To do:
Copy exactly the lines of the material below that run from the one containing "Given: Toggle pin tab in Run panel" through the one containing "Click the Search field". Copy no other lines.

#### Task material ####

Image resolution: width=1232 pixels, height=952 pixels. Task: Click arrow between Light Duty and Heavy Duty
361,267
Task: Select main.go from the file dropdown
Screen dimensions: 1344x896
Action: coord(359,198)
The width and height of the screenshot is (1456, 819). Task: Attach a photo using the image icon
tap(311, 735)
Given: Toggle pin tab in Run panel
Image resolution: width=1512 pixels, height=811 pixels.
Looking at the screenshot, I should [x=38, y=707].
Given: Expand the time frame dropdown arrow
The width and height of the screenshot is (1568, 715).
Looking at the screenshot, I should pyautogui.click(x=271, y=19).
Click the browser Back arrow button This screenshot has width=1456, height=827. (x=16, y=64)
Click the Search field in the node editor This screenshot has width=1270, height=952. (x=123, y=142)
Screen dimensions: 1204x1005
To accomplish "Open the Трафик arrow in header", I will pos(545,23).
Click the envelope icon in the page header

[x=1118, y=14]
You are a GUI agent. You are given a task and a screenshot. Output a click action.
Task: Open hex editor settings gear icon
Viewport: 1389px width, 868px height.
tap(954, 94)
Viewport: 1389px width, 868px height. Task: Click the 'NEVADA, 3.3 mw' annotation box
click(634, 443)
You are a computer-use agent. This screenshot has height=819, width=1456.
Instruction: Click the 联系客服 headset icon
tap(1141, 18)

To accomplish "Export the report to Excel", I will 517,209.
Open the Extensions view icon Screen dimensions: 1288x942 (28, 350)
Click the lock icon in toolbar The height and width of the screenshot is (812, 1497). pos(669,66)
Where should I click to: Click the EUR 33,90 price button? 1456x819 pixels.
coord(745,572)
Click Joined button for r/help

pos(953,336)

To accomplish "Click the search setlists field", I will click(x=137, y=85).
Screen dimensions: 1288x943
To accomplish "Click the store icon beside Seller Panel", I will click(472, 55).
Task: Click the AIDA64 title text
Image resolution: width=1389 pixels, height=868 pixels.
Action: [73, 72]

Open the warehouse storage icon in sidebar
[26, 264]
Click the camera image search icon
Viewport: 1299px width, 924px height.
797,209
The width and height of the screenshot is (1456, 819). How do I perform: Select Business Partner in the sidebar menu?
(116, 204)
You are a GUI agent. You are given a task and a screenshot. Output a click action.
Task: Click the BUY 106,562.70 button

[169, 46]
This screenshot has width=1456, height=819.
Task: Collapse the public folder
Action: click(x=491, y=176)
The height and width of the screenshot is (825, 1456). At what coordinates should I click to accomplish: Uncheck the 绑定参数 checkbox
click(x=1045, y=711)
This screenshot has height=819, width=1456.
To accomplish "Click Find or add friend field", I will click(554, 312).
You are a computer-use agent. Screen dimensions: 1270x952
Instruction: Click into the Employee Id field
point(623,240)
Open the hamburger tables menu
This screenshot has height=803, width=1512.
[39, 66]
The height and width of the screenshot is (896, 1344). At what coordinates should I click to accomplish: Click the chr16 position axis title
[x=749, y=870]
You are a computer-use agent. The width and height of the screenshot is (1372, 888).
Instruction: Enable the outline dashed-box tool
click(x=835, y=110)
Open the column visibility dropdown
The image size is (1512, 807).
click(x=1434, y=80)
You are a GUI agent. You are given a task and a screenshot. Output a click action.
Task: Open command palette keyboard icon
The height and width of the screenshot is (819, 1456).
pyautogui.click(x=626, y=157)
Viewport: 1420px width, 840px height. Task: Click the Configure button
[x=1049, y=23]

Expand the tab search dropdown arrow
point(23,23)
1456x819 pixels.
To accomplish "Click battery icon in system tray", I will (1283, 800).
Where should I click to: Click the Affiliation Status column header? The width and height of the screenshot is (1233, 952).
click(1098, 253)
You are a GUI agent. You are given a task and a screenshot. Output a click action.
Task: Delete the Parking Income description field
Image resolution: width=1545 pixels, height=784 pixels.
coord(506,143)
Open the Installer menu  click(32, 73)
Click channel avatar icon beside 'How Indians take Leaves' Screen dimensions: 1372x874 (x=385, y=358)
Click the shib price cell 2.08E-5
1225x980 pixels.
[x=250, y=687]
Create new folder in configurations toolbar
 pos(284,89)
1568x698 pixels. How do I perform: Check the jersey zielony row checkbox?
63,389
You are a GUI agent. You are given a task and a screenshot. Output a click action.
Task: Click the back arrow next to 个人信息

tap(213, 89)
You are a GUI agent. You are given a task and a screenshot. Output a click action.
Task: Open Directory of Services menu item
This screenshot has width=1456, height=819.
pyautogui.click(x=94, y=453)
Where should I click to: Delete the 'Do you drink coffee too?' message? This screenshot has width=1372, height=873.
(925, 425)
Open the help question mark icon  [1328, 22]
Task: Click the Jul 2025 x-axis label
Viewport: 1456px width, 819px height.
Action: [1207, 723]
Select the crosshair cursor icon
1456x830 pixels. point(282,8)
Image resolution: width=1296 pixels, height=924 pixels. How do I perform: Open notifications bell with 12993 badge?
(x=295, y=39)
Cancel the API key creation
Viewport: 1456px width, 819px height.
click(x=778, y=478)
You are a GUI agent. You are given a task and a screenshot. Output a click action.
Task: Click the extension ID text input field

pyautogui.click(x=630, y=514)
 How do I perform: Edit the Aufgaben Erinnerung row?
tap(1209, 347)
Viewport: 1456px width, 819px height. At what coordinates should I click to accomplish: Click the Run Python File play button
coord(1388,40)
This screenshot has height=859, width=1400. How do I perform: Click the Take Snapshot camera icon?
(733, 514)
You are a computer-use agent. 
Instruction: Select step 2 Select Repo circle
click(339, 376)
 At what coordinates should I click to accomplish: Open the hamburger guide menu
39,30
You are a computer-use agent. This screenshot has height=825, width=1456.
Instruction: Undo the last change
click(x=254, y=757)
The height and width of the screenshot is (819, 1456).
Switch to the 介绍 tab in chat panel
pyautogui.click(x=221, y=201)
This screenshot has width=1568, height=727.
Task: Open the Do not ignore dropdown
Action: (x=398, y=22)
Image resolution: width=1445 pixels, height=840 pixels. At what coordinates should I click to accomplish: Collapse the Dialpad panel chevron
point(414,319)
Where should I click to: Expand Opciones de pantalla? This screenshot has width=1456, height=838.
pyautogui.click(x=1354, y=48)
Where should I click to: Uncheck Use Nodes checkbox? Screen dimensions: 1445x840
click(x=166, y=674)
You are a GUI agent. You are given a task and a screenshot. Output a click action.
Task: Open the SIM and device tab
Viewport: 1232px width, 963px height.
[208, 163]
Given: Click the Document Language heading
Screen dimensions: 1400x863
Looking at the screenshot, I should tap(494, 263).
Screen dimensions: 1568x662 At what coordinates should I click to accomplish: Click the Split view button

####

Finished exercise:
Given: Toggle pin tab in Run panel
Image resolution: width=1512 pixels, height=811 pixels.
Looking at the screenshot, I should [x=38, y=707].
Given: Expand the time frame dropdown arrow
The width and height of the screenshot is (1568, 715).
Looking at the screenshot, I should pyautogui.click(x=271, y=19).
Click the browser Back arrow button This screenshot has width=1456, height=827. (x=16, y=64)
Click the Search field in the node editor This screenshot has width=1270, height=952. (x=123, y=142)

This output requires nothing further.